DeepMind have delivered AlphaFold thereby solving a really important outstanding scientific problem. They have used it to generate 3D models of almost every human protein (and then some) which have been released to the community. This is, actually, a huge deal. It will save many many millions in research costs and speed up the generation of new therapeutics.
I think this idea absolutely hits the spot. A well worn saying is that good workers are generally promoted beyond their own capability. This is true but often because they get bogged down with meetings, fire-fighting, admin, pleasing the (Wo)Man etc.., lots of reactive stuff. My experience exactly. I changed jobs, gave up management, went down to three days a week (gaining two days of slack), declined as many meetings, as I could getaway with and became more productive than any time previously, largely because of having time to let ideas slowly gestate, play with stuff, notice the subtle things, and thereby make progress in useful directions.
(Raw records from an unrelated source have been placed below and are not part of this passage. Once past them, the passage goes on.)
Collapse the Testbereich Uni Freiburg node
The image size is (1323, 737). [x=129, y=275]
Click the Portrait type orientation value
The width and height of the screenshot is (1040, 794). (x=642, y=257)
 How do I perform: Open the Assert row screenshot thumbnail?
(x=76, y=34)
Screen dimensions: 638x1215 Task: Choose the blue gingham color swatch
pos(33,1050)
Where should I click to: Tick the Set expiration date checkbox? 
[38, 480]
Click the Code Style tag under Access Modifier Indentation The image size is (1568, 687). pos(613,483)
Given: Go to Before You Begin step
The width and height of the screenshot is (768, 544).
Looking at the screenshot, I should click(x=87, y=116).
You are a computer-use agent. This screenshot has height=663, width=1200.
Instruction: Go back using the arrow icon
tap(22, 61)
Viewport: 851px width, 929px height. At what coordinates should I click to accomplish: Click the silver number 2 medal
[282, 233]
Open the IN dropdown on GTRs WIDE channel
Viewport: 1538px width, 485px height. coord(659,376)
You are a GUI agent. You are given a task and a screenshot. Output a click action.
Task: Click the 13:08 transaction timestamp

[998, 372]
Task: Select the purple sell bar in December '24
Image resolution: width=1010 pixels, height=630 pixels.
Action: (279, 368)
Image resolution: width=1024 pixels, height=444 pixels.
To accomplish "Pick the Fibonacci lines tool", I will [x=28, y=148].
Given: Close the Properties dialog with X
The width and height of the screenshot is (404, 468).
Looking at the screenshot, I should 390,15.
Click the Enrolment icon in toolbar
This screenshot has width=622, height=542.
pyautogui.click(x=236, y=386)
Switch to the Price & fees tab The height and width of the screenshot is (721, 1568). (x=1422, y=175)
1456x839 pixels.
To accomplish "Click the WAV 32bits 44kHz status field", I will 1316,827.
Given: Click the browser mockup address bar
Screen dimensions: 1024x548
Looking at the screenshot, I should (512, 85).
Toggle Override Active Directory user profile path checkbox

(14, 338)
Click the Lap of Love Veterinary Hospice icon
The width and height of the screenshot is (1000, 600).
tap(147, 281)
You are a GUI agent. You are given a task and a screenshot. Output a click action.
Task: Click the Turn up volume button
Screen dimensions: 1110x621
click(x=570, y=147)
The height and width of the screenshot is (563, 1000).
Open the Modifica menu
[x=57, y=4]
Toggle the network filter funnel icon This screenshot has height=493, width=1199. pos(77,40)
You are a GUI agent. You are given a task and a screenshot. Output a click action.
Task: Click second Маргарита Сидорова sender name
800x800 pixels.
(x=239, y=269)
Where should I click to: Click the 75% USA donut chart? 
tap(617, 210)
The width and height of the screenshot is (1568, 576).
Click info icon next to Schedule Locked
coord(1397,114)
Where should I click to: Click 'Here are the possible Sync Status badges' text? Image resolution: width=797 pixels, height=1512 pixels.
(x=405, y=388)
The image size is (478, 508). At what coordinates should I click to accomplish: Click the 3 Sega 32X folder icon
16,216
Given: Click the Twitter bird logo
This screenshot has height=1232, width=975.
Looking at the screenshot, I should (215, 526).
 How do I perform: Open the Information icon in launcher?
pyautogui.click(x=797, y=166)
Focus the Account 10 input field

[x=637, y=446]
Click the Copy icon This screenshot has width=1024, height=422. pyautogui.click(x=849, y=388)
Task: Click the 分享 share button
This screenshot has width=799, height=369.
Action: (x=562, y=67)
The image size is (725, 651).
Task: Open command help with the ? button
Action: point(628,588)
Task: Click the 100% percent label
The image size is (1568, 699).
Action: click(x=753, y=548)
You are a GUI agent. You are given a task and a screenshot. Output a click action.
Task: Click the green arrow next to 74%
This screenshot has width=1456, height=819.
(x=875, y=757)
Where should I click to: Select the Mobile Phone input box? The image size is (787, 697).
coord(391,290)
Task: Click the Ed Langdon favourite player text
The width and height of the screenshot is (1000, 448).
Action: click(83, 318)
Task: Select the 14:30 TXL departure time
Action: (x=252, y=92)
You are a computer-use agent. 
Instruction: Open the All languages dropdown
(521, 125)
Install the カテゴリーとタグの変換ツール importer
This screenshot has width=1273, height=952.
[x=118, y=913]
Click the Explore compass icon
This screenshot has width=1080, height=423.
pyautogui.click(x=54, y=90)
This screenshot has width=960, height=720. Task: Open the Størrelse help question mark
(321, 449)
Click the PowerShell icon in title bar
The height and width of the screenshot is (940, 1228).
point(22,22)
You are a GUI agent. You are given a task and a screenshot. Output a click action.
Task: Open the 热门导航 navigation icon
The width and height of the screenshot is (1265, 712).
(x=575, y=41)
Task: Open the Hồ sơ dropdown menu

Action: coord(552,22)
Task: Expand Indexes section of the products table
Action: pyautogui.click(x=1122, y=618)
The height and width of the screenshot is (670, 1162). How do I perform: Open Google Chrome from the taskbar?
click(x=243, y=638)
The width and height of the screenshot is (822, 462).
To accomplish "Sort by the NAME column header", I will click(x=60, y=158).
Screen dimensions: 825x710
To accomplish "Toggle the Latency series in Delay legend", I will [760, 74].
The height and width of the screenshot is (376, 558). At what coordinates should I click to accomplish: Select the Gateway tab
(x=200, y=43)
I swear my employer effectively gets 5 days out of me. I should be paid more!
I think there is a danger that the current abilities of ML models in drug design are being overstated. The authors appear to have taken a known toxicity mode ( probably acetylcholinesterase inhibition - the biological target of VX, Novichok and many old pesticides) and trained their model to produce other structures with activity against this enzyme. Their model claims to have produced significantly more active structures but none were synthesised. Current ML models in drug design are good at finding similar examples of known drugs, but are much less good (to my own disappointment - this is what I spend many a working day on) at finding better examples, at least in a single property optimisation. This is largely because, in predicting stronger chemicals, the models are generally moving beyond their zone of applicability. In point of fact, the field of acetylcholine esterase inhibition has been so well studied (much of it in secret) it is quite likely IMO that the list of predicted highly toxic designs is, at best, only very sparsely populated with significantly stronger nerve agents than the best available. Identifying which structures those are, out of potentially thousands of good designs, still remains a very difficult task.
This is not to take away from the authors’ main point, that ML models could be helpful in designing better chemical weapons. A practical application might be to attempt to introduce a new property (E.g brain penetration) into a known neurotoxin class that lacked that that property. An ML model optimised on both brain penetration and neurotoxicity would certainly be helpful in the search for such agents.